The agreement of a DPA gives corporations somewhat clearer guidance as to how the self-reporting regime in the United Kingdom works in practice, which may encourage early engagement with the SFO when corrupt activity is discovered in an organization. However, it remains to be seen to what extent the size of the fine, the substantial ongoing burden of supervision of the bank by the SFO and the blanket cooperation to which the bank had to agree in order to secure the DPA may counterbalance those benefits and discourage other corporations from going forward with voluntary disclosure of such concerns in the future. Certainly, there is now little doubt that the bar has been set high in terms of the level of cooperation that a self-reporting entity will be expected to provide, given that Standard Bank self-reported early, allowed the SFO broad access to its internal documents and has also agreed to continue fully cooperating with ongoing monitoring activities by the regulator.
The UKBA Guilty Plea
On December 2, 2015, the SFO announced that the U.K.-listed Sweett Group, a construction industry project management company with operations across Europe, North America and the MENA region, had admitted offenses under Section 7 of the UKBA, following an investigation that was opened in July 2014 in relation to Sweett Group’s activities in the Middle East. The case marks the first guilty admission by a corporation in a Section 7 prosecution.
The SFO investigation followed reports in the U.S. financial press that a former Sweett employee had attempted to induce a New York-based architecture firm to bribe a U.A.E. public official in order to obtain work for both the architect and Sweett on a US $100 million health care project in North Africa. In the course of conducting an internal investigation following the press reports, Sweett uncovered other potential offences, which it self-reported to the SFO. It is also understood that Sweett entered discussions with the DOJ in 2014, but, to date, there appears to have been no substantive enforcement action taken in the United States.
The penalties to be imposed will be determined at a future court hearing, which has yet to be scheduled, but Sweett has conceded that it faces a potentially unlimited fine. Its shares fell 10 percent following the announcement, and are now worth less than a third of the price at which they traded before the bribery allegations first came to light.
Potential Impact of the SFO’s Success
After the UKBA came into force in 2011, the SFO was widely criticized for taking little post-implementation enforcement action under the UKBA, but these enforcement actions may revive debate on whether the UKBA’s provisions for prosecution of a “failure to prevent” offense should be extended to other financial crimes. This is a position that has been long-espoused by the SFO (and advocated for by David Green QC, the SFO’s director), but it appears to have been deprioritized by the current government after some initial displays of enthusiasm. With the wind in its sails, the SFO may reactivate its attempts to broaden its enforcement authority. Press reports indicate that Mr. Green, whose four-year term was due to expire in April 2016, is to be offered a two-year contract extension.
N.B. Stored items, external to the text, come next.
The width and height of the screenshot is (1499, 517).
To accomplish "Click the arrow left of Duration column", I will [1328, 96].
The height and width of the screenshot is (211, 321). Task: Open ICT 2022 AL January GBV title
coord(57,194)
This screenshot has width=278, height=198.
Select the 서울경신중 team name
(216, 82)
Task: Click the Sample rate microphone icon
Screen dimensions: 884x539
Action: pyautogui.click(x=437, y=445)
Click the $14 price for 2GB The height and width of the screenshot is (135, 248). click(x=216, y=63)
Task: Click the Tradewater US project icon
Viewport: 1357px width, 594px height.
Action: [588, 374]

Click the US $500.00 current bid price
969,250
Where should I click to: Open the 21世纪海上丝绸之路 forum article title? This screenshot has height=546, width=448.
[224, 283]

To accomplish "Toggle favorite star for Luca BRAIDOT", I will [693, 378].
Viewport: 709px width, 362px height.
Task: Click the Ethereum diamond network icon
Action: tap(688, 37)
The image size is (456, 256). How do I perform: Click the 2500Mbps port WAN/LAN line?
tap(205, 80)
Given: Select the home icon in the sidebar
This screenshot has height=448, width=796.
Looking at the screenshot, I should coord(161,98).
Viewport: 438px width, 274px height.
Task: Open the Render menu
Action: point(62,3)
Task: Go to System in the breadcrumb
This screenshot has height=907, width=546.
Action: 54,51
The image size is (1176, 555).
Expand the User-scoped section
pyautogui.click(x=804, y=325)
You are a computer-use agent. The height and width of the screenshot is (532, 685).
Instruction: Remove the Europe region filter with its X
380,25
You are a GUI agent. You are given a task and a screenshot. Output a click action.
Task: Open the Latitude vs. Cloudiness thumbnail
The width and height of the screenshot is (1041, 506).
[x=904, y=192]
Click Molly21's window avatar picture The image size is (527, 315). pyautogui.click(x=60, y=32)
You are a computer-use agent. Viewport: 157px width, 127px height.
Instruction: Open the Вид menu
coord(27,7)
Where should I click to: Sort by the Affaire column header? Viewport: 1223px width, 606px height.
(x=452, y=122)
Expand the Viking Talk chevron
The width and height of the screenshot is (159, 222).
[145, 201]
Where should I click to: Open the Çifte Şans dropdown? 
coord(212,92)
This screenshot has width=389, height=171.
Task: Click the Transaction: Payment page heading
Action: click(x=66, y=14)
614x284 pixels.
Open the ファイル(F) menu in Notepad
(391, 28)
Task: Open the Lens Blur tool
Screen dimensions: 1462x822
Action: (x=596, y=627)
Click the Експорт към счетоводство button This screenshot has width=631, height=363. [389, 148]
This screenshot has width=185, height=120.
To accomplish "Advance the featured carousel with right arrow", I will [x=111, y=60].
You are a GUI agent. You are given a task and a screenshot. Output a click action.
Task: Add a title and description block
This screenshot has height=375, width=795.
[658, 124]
More broadly, the SFO’s action in these cases sends a signal to the international business community that the UKBA does indeed have real teeth and cannot be ignored. In practical terms, these actions furnish concrete evidence that global companies that carry on business in the United Kingdom must be mindful of the UKBA in their conduct of business anywhere in the world. As a benchmark of business best practices, these enforcement actions are a sharp reminder that the UKBA sets forth standards that establish essential points of reference for the anticorruption compliance policies and practices of global companies.